C’est dire que l’Enseignement technique et la Formation professionnelle est un sous secteur dont la valorisation pourrait à coup sûr doter le pays de travailleurs qualifiés, comme l’a toujours soutenu M Sanoussi Diakhaté, le directeur de l’Office national de la formation professionnelle. Ce dernier a toujours souligné que contrairement à certaines affirmations, c’est l’emploi qui génère la croissance. `Il renseigne toutefois que ceux que l’on considère comme des travailleurs au Sénégal sont à 85% dans l’auto emploi contre 15% qui occupent des emplois salariés.
C’est en fait tout le contraire d’un pays comme la France où l’auto emploi ne représente que 9% de la population active. Au Sénégal, constate toujours M Sanoussi pour le déplorer, ceux que l’on retrouve dans l’auto emploi vivent une situation précaire. La raison fondamentale c’est qu’en fait l’auto emploi au Sénégal n’a pas de valeur et ne génère pas d’autres emplois à cause surtout du manque de qualification. Dès lors il pense que ce qu’il y a lieu de résoudre relève de la problématique de la qualité de l’emploi et non la quantité, pour promouvoir l’auto entreprenariat et stimuler la croissance.
Le syndrome de la Tunisie
S’il est bien vrai que l’éducation et la formation constituent les porte-clés pour l’emploi, il demeure toutefois évident, que leurs revers peuvent avoir des conséquences fâcheuses pour le régime de Macky Sall.
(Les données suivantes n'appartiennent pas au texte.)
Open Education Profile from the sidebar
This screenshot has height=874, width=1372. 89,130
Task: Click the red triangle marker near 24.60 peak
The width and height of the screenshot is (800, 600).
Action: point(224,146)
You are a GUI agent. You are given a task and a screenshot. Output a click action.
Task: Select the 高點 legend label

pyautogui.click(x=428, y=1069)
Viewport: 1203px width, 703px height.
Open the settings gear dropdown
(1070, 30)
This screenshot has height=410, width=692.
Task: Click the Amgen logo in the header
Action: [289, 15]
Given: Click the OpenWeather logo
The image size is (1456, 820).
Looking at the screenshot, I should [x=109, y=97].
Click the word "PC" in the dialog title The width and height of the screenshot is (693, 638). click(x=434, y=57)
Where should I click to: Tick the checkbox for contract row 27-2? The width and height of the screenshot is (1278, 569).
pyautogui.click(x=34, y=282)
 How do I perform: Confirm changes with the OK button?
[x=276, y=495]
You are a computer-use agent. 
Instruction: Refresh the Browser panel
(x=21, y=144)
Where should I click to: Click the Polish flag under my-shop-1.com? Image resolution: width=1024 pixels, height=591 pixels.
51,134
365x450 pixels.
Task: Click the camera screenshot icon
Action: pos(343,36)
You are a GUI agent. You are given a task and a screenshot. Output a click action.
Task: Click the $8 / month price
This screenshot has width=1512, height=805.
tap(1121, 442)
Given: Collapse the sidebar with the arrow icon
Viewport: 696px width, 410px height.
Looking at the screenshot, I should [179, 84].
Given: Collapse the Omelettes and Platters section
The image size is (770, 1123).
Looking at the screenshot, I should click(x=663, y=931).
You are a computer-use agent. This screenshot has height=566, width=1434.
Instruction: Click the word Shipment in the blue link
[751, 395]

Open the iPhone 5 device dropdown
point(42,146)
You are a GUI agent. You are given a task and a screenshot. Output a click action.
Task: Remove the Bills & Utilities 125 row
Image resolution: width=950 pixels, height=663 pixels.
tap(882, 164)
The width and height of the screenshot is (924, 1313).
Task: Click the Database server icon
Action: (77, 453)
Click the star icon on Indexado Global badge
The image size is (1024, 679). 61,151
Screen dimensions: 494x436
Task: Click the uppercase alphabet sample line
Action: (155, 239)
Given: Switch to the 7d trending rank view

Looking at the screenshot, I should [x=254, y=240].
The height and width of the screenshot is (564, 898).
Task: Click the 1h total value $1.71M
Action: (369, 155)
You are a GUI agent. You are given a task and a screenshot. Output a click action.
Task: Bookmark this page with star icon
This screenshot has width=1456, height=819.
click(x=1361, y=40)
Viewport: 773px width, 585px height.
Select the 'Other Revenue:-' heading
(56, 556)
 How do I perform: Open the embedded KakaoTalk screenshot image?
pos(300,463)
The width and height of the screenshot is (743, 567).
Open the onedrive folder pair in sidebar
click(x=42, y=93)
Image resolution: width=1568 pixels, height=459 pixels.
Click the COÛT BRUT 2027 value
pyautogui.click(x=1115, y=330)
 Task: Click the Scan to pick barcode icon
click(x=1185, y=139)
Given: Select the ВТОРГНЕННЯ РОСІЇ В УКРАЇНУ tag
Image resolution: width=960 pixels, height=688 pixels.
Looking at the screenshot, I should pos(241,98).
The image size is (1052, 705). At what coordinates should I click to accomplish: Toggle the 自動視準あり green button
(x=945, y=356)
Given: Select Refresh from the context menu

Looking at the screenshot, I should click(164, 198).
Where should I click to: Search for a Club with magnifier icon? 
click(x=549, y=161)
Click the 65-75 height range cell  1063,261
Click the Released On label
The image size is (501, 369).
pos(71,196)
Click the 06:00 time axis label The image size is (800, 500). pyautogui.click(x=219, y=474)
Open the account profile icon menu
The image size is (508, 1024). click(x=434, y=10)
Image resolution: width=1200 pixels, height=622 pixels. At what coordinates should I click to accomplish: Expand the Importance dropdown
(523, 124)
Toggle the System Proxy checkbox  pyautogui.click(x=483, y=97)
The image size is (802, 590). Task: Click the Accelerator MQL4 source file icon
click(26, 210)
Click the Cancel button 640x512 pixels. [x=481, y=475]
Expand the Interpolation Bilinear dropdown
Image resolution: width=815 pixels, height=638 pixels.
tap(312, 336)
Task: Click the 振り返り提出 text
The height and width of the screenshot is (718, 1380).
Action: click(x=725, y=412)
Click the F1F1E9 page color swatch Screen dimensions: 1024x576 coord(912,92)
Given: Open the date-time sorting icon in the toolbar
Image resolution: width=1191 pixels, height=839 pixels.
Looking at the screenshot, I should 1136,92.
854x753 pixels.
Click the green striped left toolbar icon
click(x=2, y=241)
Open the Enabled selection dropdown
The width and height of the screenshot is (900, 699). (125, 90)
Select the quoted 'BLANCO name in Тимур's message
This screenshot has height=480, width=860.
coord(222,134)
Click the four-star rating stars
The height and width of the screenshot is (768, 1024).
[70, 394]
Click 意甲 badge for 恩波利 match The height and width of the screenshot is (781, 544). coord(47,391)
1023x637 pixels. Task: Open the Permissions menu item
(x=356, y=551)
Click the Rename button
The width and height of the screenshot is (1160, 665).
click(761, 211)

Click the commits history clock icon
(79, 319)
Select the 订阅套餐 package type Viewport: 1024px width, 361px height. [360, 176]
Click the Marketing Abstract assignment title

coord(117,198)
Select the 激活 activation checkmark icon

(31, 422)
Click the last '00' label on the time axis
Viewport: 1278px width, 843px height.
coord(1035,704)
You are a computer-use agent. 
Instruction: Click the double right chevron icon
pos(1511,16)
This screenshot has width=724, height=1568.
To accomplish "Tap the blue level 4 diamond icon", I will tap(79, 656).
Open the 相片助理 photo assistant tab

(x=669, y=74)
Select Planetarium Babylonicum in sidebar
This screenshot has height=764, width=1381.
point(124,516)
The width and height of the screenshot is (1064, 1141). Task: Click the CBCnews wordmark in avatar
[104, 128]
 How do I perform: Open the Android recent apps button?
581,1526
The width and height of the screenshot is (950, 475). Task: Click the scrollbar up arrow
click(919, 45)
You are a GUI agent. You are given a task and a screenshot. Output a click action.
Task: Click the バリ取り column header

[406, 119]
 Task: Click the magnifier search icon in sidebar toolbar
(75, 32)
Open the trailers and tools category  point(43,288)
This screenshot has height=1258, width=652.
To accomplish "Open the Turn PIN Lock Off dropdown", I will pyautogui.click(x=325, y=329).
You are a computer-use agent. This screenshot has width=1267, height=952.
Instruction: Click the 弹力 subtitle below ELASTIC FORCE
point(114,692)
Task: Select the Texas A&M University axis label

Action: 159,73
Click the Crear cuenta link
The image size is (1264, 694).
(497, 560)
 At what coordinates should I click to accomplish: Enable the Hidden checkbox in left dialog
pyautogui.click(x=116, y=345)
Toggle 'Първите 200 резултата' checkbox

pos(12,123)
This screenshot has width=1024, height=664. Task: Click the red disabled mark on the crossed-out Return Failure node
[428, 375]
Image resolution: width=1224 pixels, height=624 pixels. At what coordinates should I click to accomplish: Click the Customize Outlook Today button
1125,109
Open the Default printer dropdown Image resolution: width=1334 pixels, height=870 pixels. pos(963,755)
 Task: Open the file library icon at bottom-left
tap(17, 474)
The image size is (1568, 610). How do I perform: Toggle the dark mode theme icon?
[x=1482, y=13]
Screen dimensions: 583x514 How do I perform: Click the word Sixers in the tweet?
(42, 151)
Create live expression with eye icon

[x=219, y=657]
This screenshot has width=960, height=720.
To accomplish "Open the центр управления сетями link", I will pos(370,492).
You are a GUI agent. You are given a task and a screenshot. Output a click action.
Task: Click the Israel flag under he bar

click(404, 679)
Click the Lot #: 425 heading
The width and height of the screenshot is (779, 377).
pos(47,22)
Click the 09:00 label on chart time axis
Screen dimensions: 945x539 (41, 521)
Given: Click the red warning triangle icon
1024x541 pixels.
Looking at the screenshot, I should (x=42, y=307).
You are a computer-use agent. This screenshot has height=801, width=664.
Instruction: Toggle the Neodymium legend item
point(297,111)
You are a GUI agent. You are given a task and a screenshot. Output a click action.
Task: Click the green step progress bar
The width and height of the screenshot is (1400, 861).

En effet, en plus de l’important stock de chômeurs que compte le pays, le nouveau pouvoir, s’il n’y prend garde, risque d’être surpris par l’accroissement exponentiel du nombre de demandeurs d’emploi d’ici 2017, à savoir l’échéance de son quinquennat. S’il doit prolonger celui-ci jusqu’à en 2019 (terme du septennat sur lequel il a été élu), comme certains de ses partisans l’incitent à le faire, le nombre sera encore beaucoup plus important à l’échéance. Et contrairement à la plupart des jeunes diplômés d’aujourd’hui en chômage, grand nombre de ceux de 2017 ou de 2019 sortiront avec des métiers, donc prêts à l’emploi du fait de la présence massive d’étudiants dans les filières professionnelles, particulièrement dans le privé.
En d’autres termes, les autorités n’auront aucune excuse face à leur demande d’insertion. Même s’ils doivent cette formation à la volonté du pouvoir en place qui a fait inscrire tous les bacheliers non orientés dans le privé. En 2011-2012, ils étaient près de 10 000 à bénéficier de cette faveur. Le même nombre de nouveaux bacheliers voire plus, bénéficiera des mêmes faveurs en 2013-2014. D’ici à 2017-2019, ils seront en moyenne une centaine de mille jeunes diplômés, le plus souvent dans les filières des métiers émergents, à exiger leur insertion.
C’est dire l’importance du défi qui se profile à l’horizon de cette nouvelle année et auquel il faut apporter des réponses urgentes et incontournables afin d’anticiper les surprises liées à la demande massive d’emplois pour éviter au Sénégal de l’ère Macky Sall d’être confronté au syndrome de la Tunisie sous le défunt régime de Ben Ali.